I need to transform cartesian coordinates to spherical ones for Minkowski metric.
Taking:
(x0, x1, x2, x3) = (t, r, α, β)

And than write down all Christoffel symbols for it.

I really have no clue, but from other examples I've seen i should use chain rule in first and symmetry of Christoffel symbol Tab=Tba

 

[stevendaryl]

I need to transform cartesian coordinates to spherical ones for Minkowski metric.
Taking:
(x0, x1, x2, x3) = (t, r, α, β)

And than write down all Christoffel symbols for it.

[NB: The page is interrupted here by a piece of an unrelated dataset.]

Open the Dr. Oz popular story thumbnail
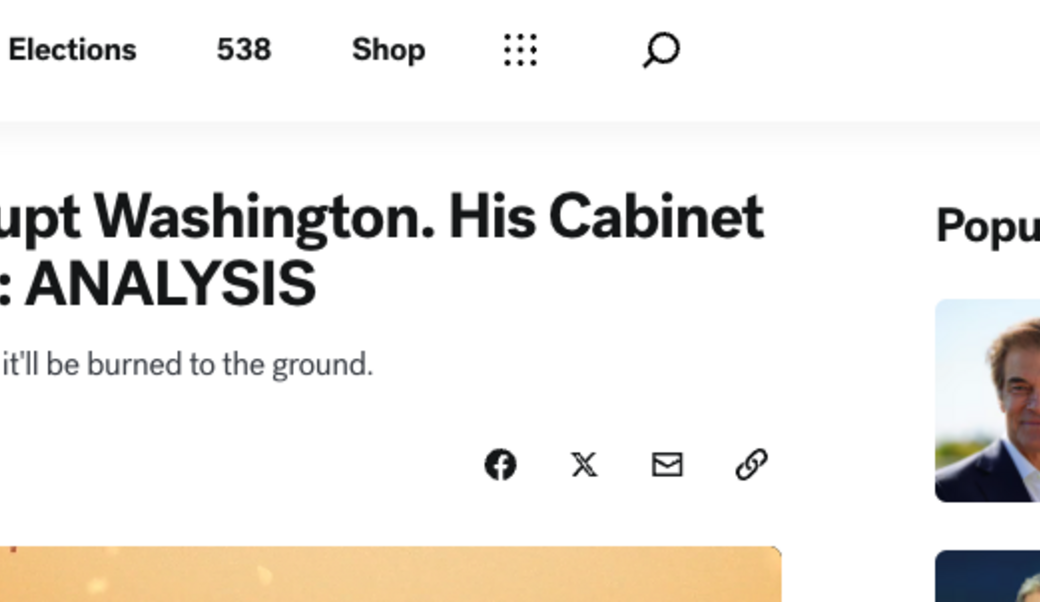1040x602 pixels. [x=987, y=397]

I really have no clue, but from other examples I've seen i should use chain rule in first and symmetry of Christoffel symbol Tab=Tba

The spherical form of the Minkowsky metric is just

$ds^{2} = c^2 dt^2 - dr^2 - r^2 d\theta^2 - r^2 sin^2(\theta) d\phi^2$

So the metric components are
$g_{tt} = c^2$
$g_{rr} = -1$
$g_{\theta\theta} = -r^2$
$g_{\phi\phi} = -r^2 sin^2(\theta)$

The connection coefficients $\Gamma_{uvw}$ are computed in terms of the metric components via:

$\Gamma_{uvw} = \frac{1}{2} (\partial_{v} g_{uw} + \partial_{w} g_{vu} - \partial_{u} g_{vw})$

 

[soi]

OK, great thanks for your help.

To look if I understand it, i calculated it using formula
http://upload.wikimedia.org/wikipedia/en/math/f/f/d/ffdb897152259f912ad9c4d5ab3d474d.png

And i got what you got (not surprisingly) but with -1 everywhere:

gtt=-1
grr=1
gθθ=r^2
gββ=r^2(sinθ)^2

And Christoffel symbols (nonzoro, numering metric matrix from 0 to 3):
T221=1/r
T122=-r
T331=1/r
T332=1/2(rsinθ)^2
T133=-r (sinθ)^2
T233=(sin2θ)/2

Is it okay?

 

[soi]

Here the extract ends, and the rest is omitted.